A more micro-level comparison with China and Brazil sheds light on India’s relatively smaller global footprint — China has 276 total diplomatic posts around the world, Brazil has 222 and India 186. In terms of embassies and high commissions, China has 169, Brazil has 138, and India has 123, while in terms of consulates and consulate-generals, China has 96, Brazil 70, and India 54.

This means Brazil, whose GDP is about $1.8 trillion, almost a trillion less than India’s, has a larger global presence than India. While the scale of China’s global presence is in line with the size of its economy, looking at some particular criteria further highlights Beijing’s mammoth foreign service capacity.

Other than foreign embassies and high commissions, China has 12 permanent missions across the world, as compared to India’s five. The gulf in Indian and Chinese capacity becomes all the more stark when one looks at the internal structure of some of these permanent missions.

India’s Permanent Mission at the United Nations has 14 officers, while its Chinese counterpart has 12 separate divisions, with many more officers serving in each of them.

Similarly, at the World Trade Organization (WTO), India has eight officers, while China is believed to house a staff of 1,000.

China, thanks to its large diplomatic corps, not only has permanent missions in significant entities such as the European Union (EU) and the Association of South East Asian Nations (ASEAN), but also a much larger internal capacity at its missions across the world.


Also read: Language test for UPSC — less than 5% IAS, IFS officers take civil services exam in Hindi


Overburdened officers

Critics argue that the categorisation of diplomats into IFS (A) and the various other groups hides the reality of India’s understaffed core diplomatic corps. IFS (A) officers are the only trained diplomats India produces, as opposed to other officers, who play ancillary roles or have been promoted to the position of diplomats, such as a part of the IFS (B) cadre.

“The problem is very grave,” said Congress’ Shashi Tharoor who, as chairman of the Standing Committee on External Affairs in 2017, had authored a detailed report on the issue.

“We have such few diplomats that we don’t have embassies in several countries, and in most countries, our counsels are manned by the second rung of IFS officers — IFS (B) — who are not trained to be diplomats,” said the former Union minister of state for external affairs and under-secretary general of the United Nations.

While IFS (A) officers are recruited by the UPSC directly, IFS (B) officers are recruited through the Staff Selection Commission (SSC) for the posts of assistants, lower division clerks (LDCs) and section officers, among others.

“As an outsider, it is obvious to us that MEA officers do a lot of work,” said a foreign diplomat in India, who requested anonymity. “Often, one under-secretary is handling multiple countries, and is overburdened.”

The problem is so grave that experts point out how the foreign secretary alone is tasked with managing at least 9-12 of New Delhi’s key international relationships, while the four secretaries below him manage the rest.

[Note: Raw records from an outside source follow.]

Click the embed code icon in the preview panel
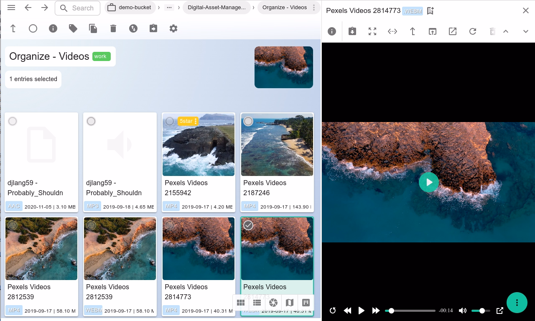 (392, 31)
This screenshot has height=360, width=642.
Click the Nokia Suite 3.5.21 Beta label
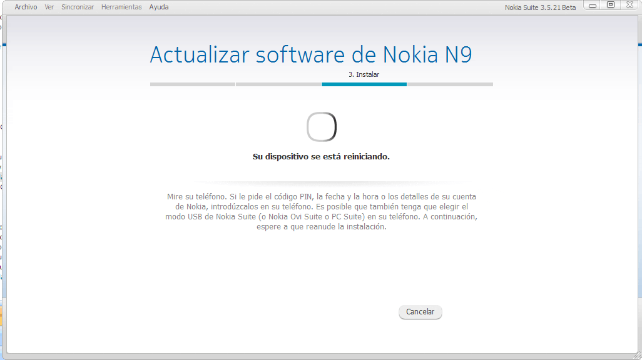coord(540,8)
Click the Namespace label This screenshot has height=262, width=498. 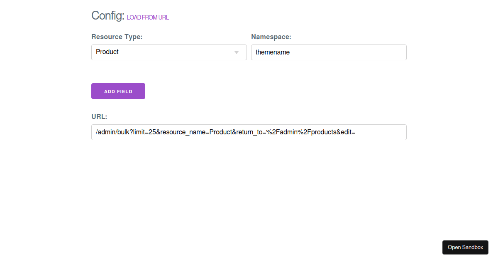pyautogui.click(x=271, y=37)
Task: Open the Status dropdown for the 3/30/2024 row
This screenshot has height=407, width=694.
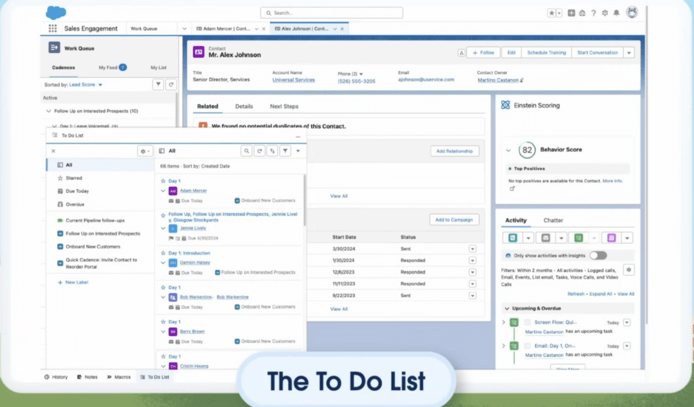Action: pos(473,249)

This creates a structure where all five secretaries who sit on the top of the MEA structure are chronically overburdened.

Why the numbers remain stagnant 

It is a problem that some MEA officials too acknowledge. Sources in the ministry said it is widely known that India’s diplomatic corps is understaffed, and even as the demand grows due to changing geopolitics, India hasn’t been able to fill some key positions, unlike other countries.

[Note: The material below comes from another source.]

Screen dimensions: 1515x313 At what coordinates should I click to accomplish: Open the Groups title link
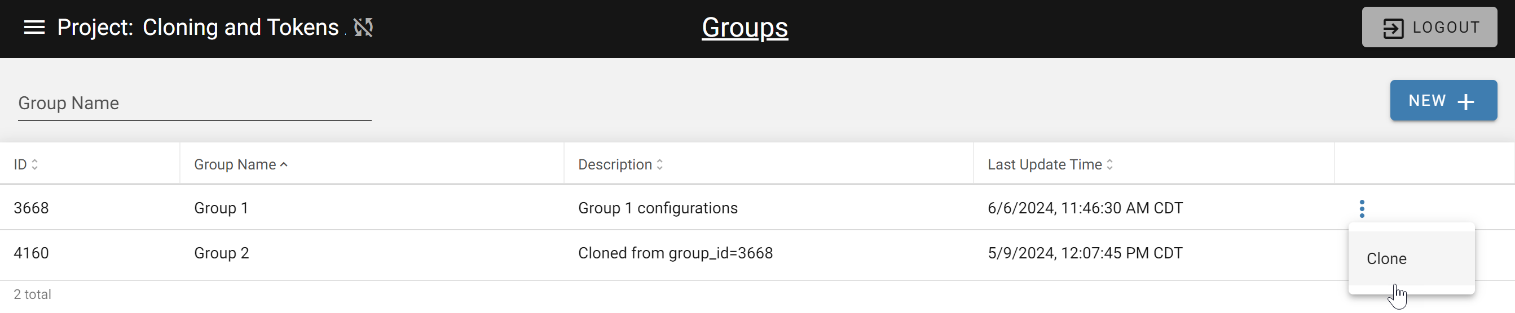(745, 28)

While there are many reasons for this, the most important is that a “serious cadre review of the foreign service has not been undertaken”, an official told ThePrint.

According to Harsh Pant, head of the Strategic Studies Programme at Observer Research Foundation, the reason behind the neglect of the IFS is bureaucratic inertia.

“One can argue now that the country is facing fiscal problems, and cannot expand the cadre, but this is a recent phenomenon,” he said. “What were we doing before that?”

Pant said the bureaucracy’s first instinct is to protect itself by maintaining the status quo. “Mr Modi’s government is known to be firm when it comes to pushing administrative reforms, and yet even he is facing such a problem. They get concerned about their promotions, career progressions, etc. and the issue remains where it is.”

K.C. Singh, former ambassador to Iran, however, argued that the career progression concerns are real. “The government has to work keeping in mind the pyramidical structure of the cadre,” he said. “You cannot recruit hundreds of people in one go since that would cause frustration when it comes to promotions.”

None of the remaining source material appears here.